Cryptology, the mathematical and technical science of ciphers and codes, and philology, the humanistic study of natural or human languages, are typically understood as separate domains of activity. But Brian Lennon contends that these two domains, both concerned with authentication of text, should be viewed as contiguous. He argues that computing’s humanistic applications are as historically important as its mathematical and technical ones. What is more, these humanistic uses, no less than cryptological ones, are marked and constrained by the priorities of security and military institutions devoted to fighting wars and decoding intelligence.
Lennon’s history encompasses the first documented techniques for the statistical analysis of text, early experiments in mechanized literary analysis, electromechanical and electronic code-breaking and machine translation, early literary data processing, the computational philology of late twentieth-century humanities computing, and early twenty-first-century digital humanities. Throughout, Passwords makes clear the continuity between cryptology and philology, showing how the same practices flourish in literary study and in conditions of war.
Lennon emphasizes the convergence of cryptology and philology in the modern digital password. Like philologists, hackers use computational methods to break open the secrets coded in text. One of their preferred tools is the dictionary, that preeminent product of the philologist’s scholarly labor, which supplies the raw material for computational processing of natural language. Thus does the historic overlap of cryptology and philology persist in an artifact of computing―passwords―that many of us use every day.
The last selection read for my semester one 'Digital Discourses' and one that I was incredibly interested in reading. The portions surrounding passwords (history of, connection to military defence, etc) were fascinating! Having worked with seniors to teach them one-on-one about digital literacy, passwords was always a befuddling concern, and has only worsened in recent years for laypeople attempting to access personal online accounts through public computers at the library.
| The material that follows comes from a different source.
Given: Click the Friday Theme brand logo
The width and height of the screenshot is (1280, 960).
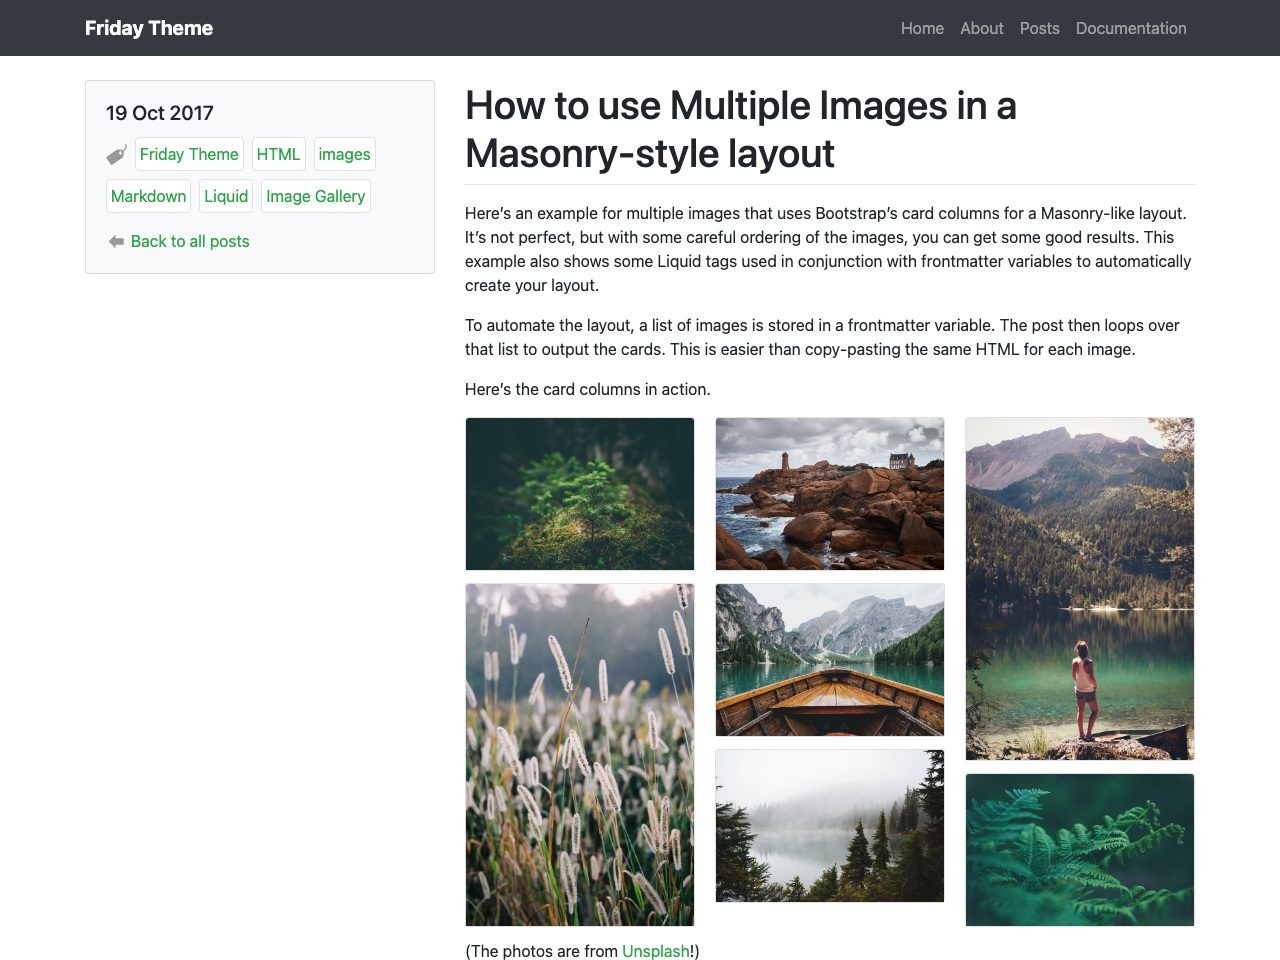Looking at the screenshot, I should tap(149, 28).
The book is marketed strongly on the focus of passwords, cryptology, and the military, yet it is the concern over digital humanities fields and their connection to and feeding of military defence organizations that is of large concern for Lennon. This book relies heavily on a lot of "inside baseball," which makes some portions impenetrable to those outside of (or simply disinterested in) the academic field of digital humanities. Though there is validity to these concerns, my personal preference would have been to read a book more strictly focused on the history of passwords and the impact of authentication in day to day lives.
This is possibly the densest text I've ever read. I got through the first two chapters and then gave up. I don't have a background in philology, but most other academic texts I've read, especially books, have been approachable to non-experts. I am familiar with cryptography, though, and of what I read, nothing was particularly insightful or illuminating, except for Lennon's thesis that cryptography and philology were historically intertwined, for which the evidence was buried about 30 dense pages in. As for the philology side, the second chapter cites David Khan's The Codebreakers and Simon Singh's The Code Book so heavily that I wonder if there is any value for a layperson to read Passwords instead of those books.
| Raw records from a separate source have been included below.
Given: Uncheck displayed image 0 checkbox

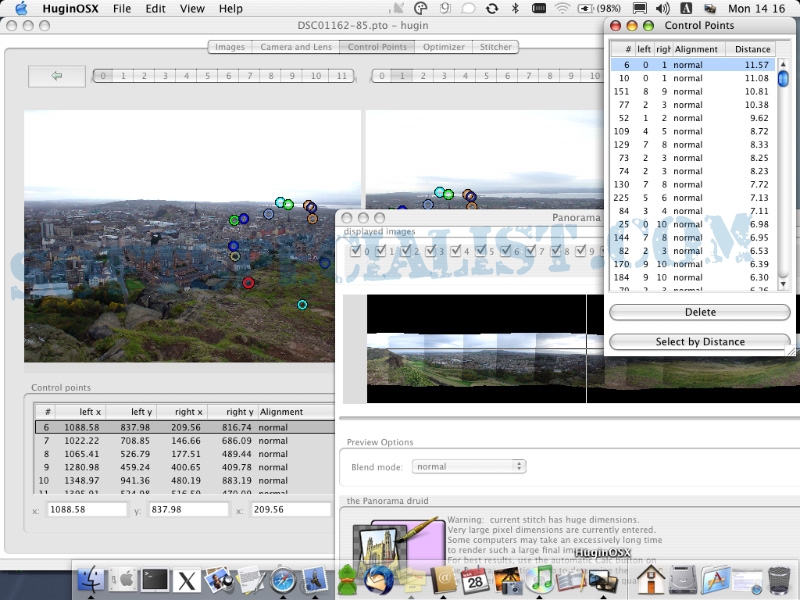Looking at the screenshot, I should click(x=357, y=252).
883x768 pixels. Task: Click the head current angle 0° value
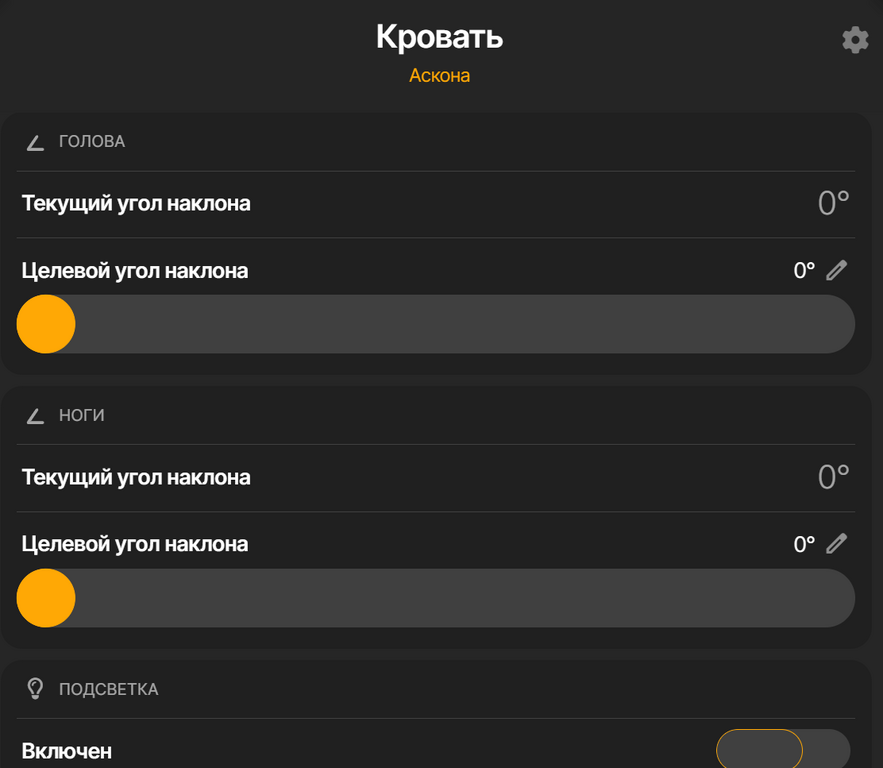coord(833,204)
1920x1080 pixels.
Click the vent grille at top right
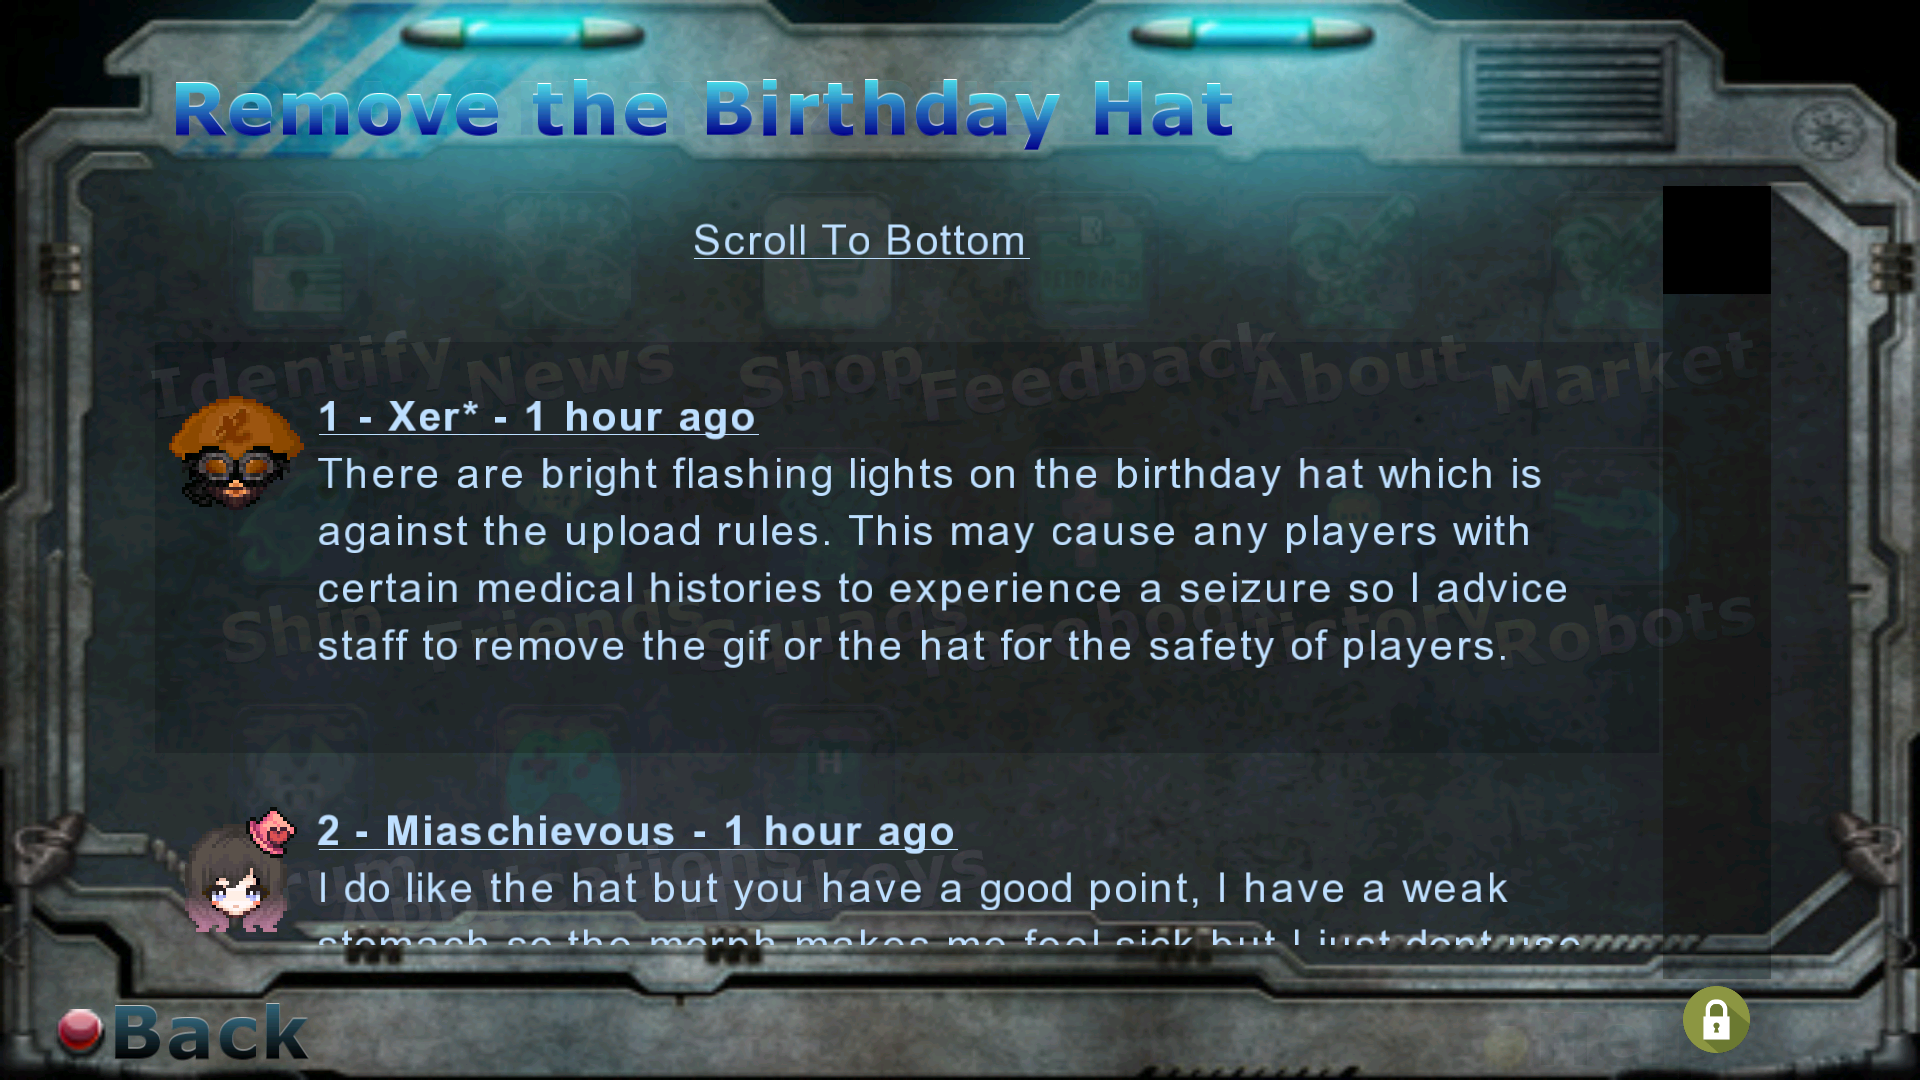coord(1568,94)
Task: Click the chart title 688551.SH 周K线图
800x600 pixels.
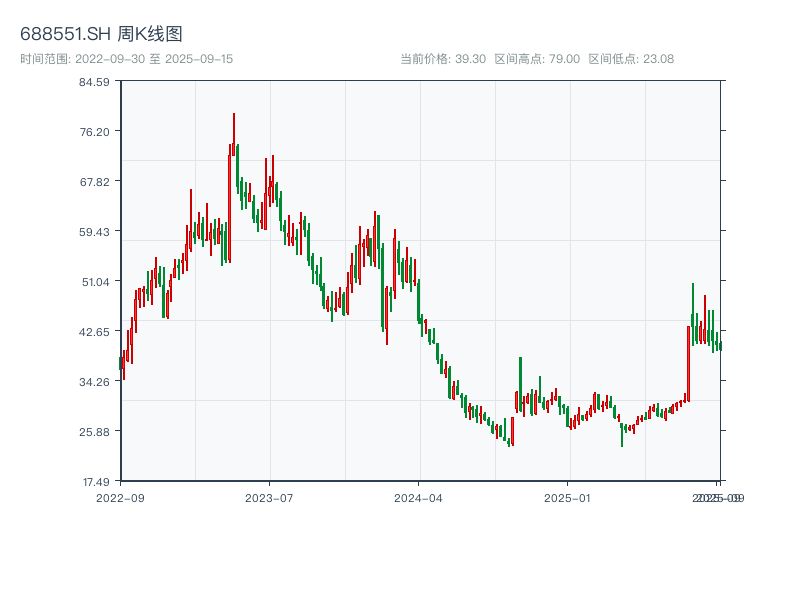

I don't think I'd necessarily call Passwords bad, but I don't have any reason or motivation to finish the book.
Lennon presents an interesting thesis and offers intriguing premises, especially about the historical relationship between philology and cryptology, and how everyday users of the Internet use cryptographic principles in creating passwords. However, given the density of the text and nature of the narrative, namely Lennon's frequent suppositions about those in the nebulous sector of digital humanities working hand in foot with the American military-industrial and/or intelligence complex, this book will most likely only be of interest to graduate students or faculty researchers, and/or those readers predisposed to Lennon's conclusions.